Survival of Representations and Warranties and Indemnification. The representations, undertakings, warranties and indemnifications made by the parties hereto in this Agreement shall survive the closing hereunder, regardless of any investigation made by any party hereto. However, no representation, undertaking, warranty or indemnity shall survive beyond any applicable statute of limitations.
Survival of Representations and Warranties and Indemnification. All representations and warranties made and indemnification provided hereunder and in any document, certificate or statement delivered pursuant hereto or in connection herewith shall survive the execution and delivery of this Agreement, the purchase of the Notes hereunder and the termination of this Agreement and shall survive until the termination as provided under the Indenture.
Survival of Representations and Warranties and Indemnification. All of the Borrower's representations and warranties and indemnifications contained in this Agreement shall survive the execution, delivery and acceptance thereof by the parties, notwithstanding any investigation by the Agent or any Lender or their respective agents.
Survival of Representations and Warranties and Indemnification. Survival of Representations and Warranties of Parent. All representations, warranties and covenants made herein or pursuant hereto by Parent shall survive the Closing only until October 31, 1998.

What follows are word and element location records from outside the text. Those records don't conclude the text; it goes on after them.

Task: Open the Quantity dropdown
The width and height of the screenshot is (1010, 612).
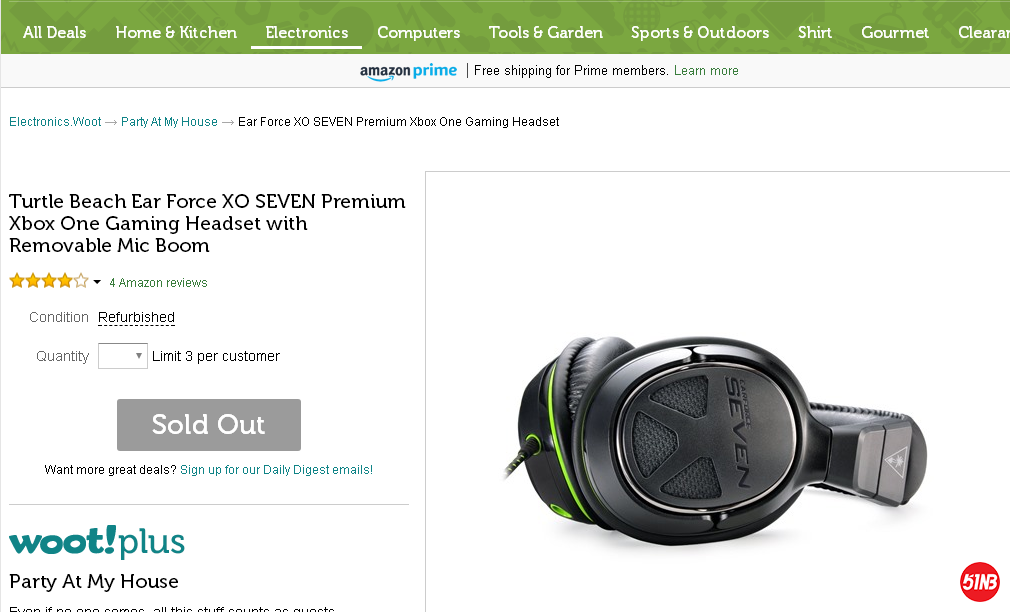Action: pyautogui.click(x=123, y=356)
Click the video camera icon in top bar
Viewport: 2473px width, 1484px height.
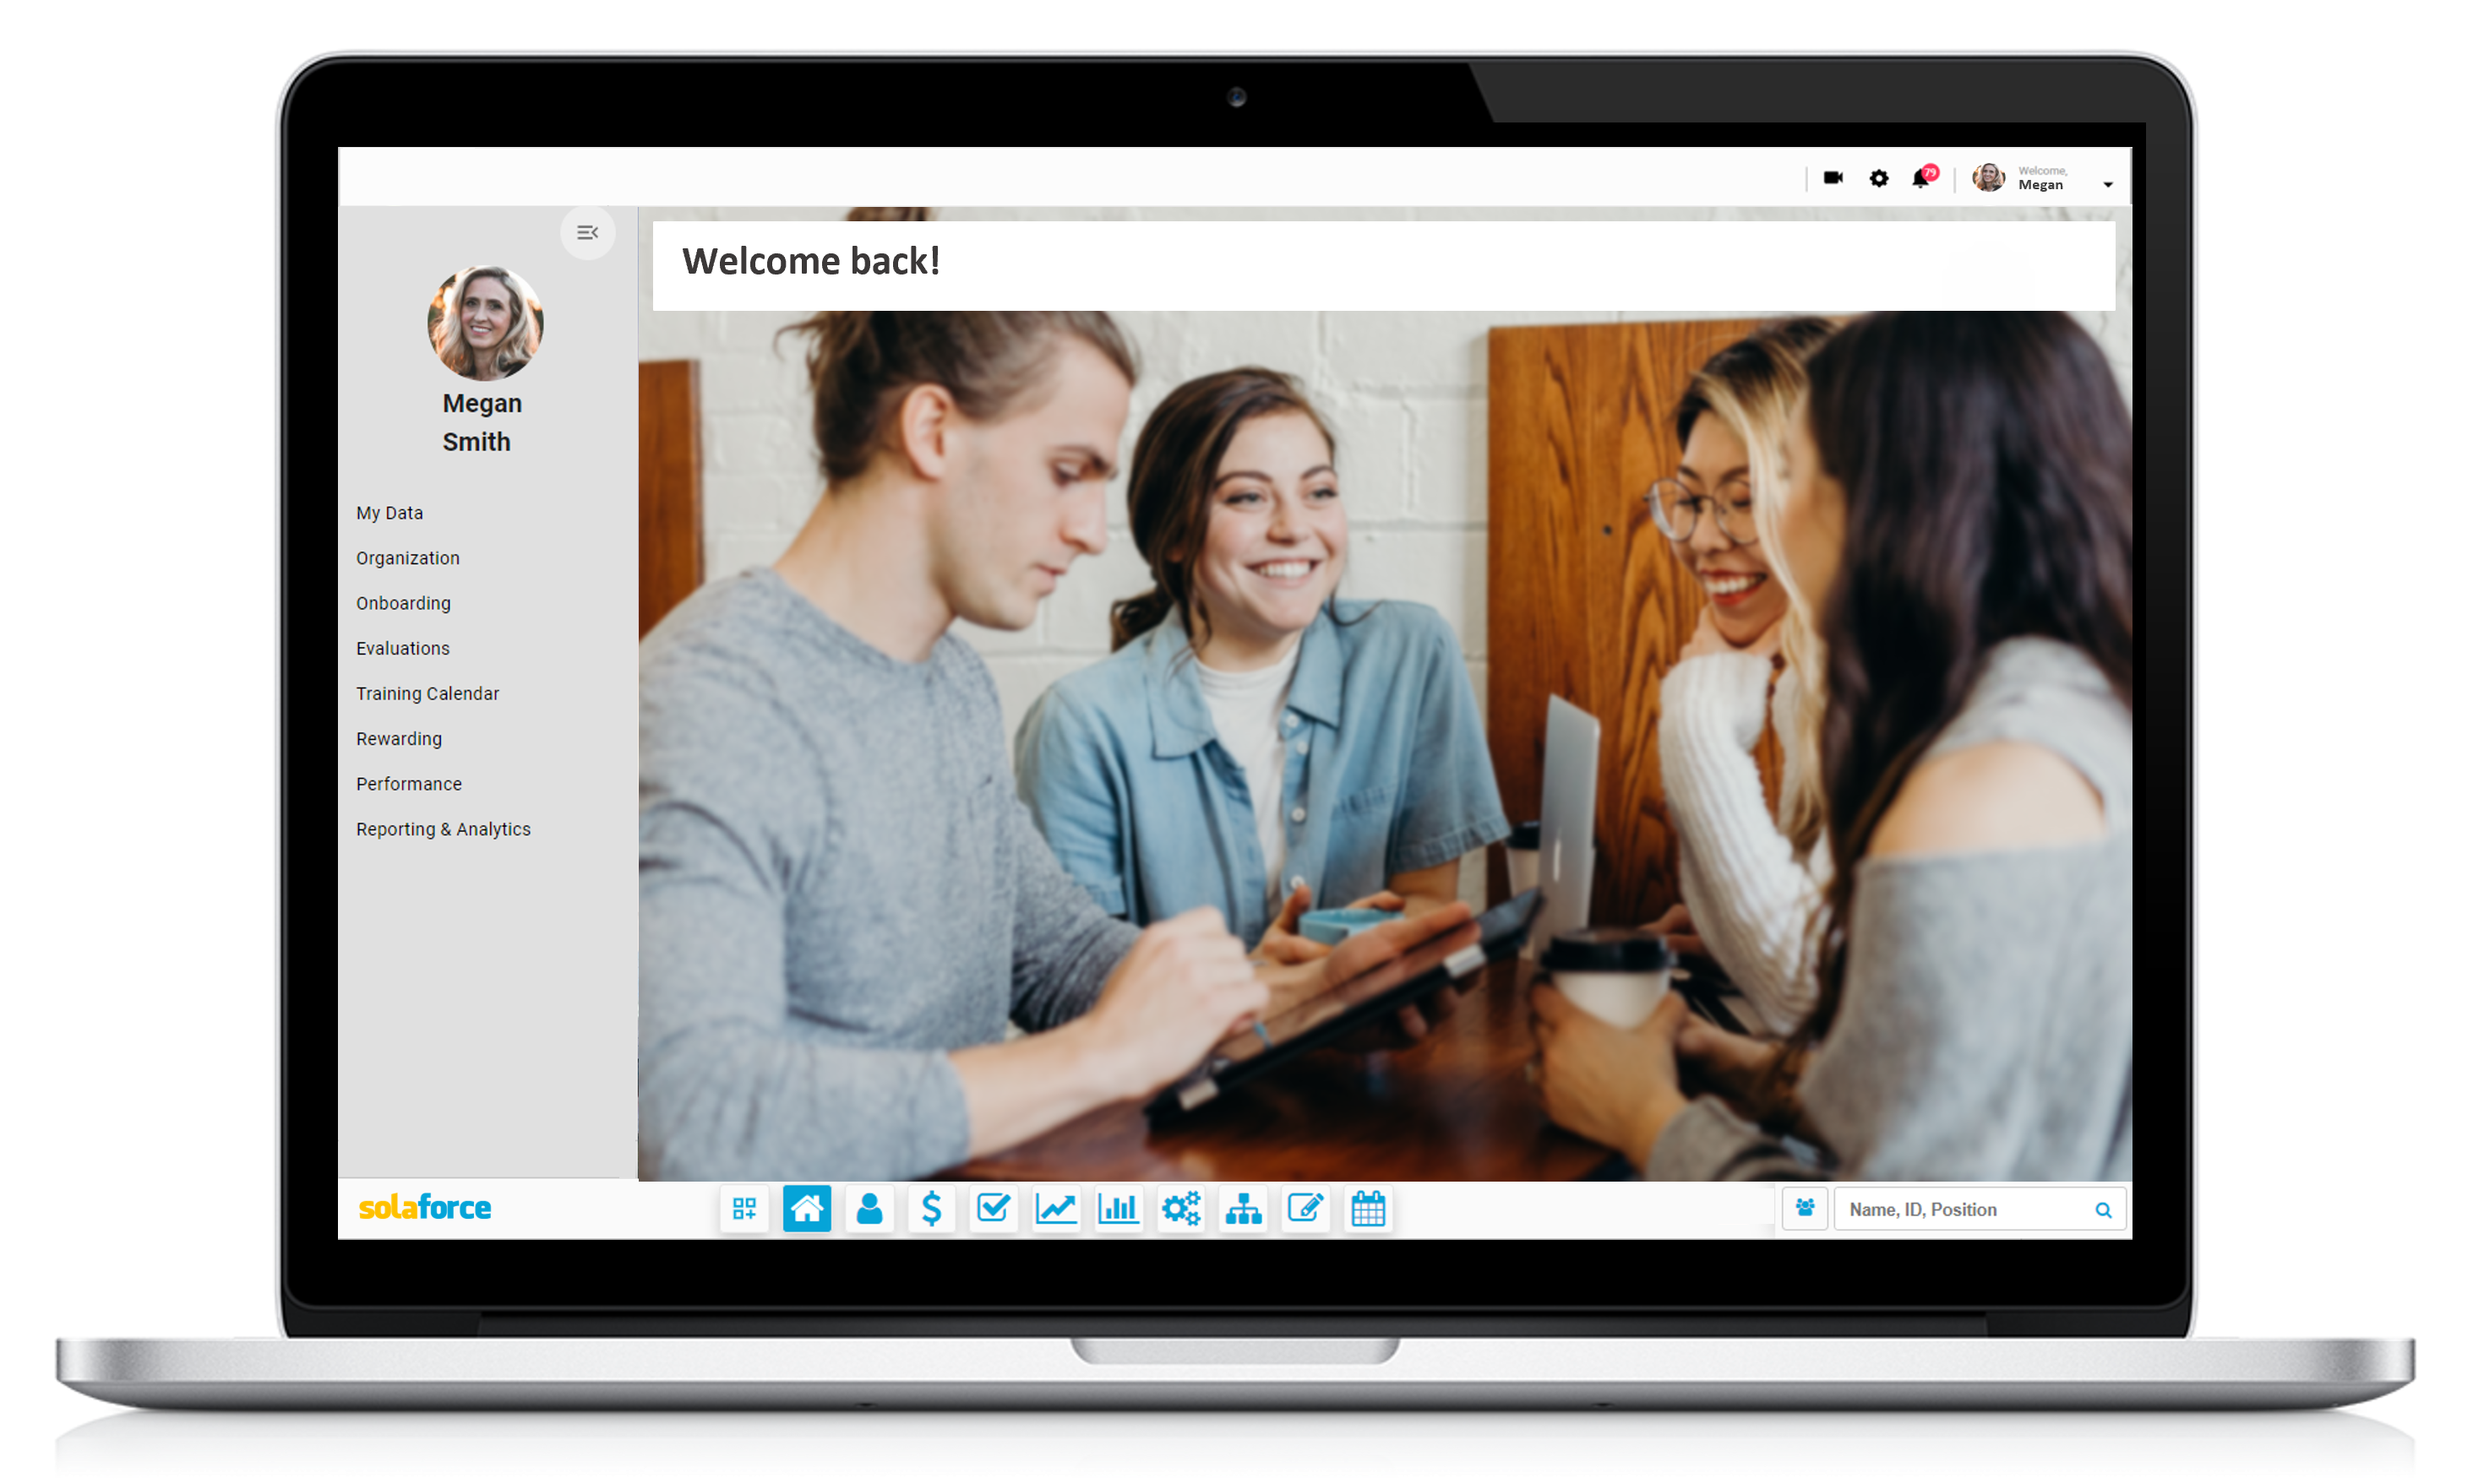point(1833,178)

Survival of Representations and Warranties and Indemnification. The parties, intending to modify the applicable statutes of limitations, agree that: (a) the representations and warranties of the parties hereto contained in Section 3.01 (Organization, Authority and Qualification - Sellers), Section 3.02 (Organization, Authority and Qualification - Companies), Section 3.03 (Capitalization), Section 3.04(a) and (b) (No Violation), Section 3.18 (Brokers), Section 4.01 (Organization and Authority – Purchaser), Section 4.02(a) and (b) (No Conflict), Section 4.05 (Investment Purpose), and Section 4.08 (Brokers) of this Agreement (the “Fundamental Representations”) shall survive the Closing until the 60th day after the expiration of the applicable statute of limitation; (b) the representations and warranties of the parties hereto contained in Section 3.11 (Environmental) shall survive for a period of four years following the Closing; (c) all other representations and warranties of the parties hereto shall survive for a period of 15 months following the Closing; provided, with respect to clauses (a) through (c) above, that any claim made in good faith and with reasonable specificity in respect of representations and warranties that survive the Closing, by the party seeking to be indemnified within the time periods set forth in this Section 9.01 shall survive, if pursued in a reasonably diligent and timely matter, until such claim is finally and fully resolved; (e) all covenants of the Parties to be performed prior to the Closing shall expire at the Closing; and (f) all covenants of the Parties to be performed after the Closing shall expire in accordance with their respective terms. Upon the termination of any of the survival periods set forth in this Section 9.01 above, the representations and warranties, in each case, shall terminate, together with any associated right of indemnification hereunder.
Survival of Representations and Warranties and Indemnification. The parties shall have the mutual rights of indemnification set forth in Schedule 8 attached hereto.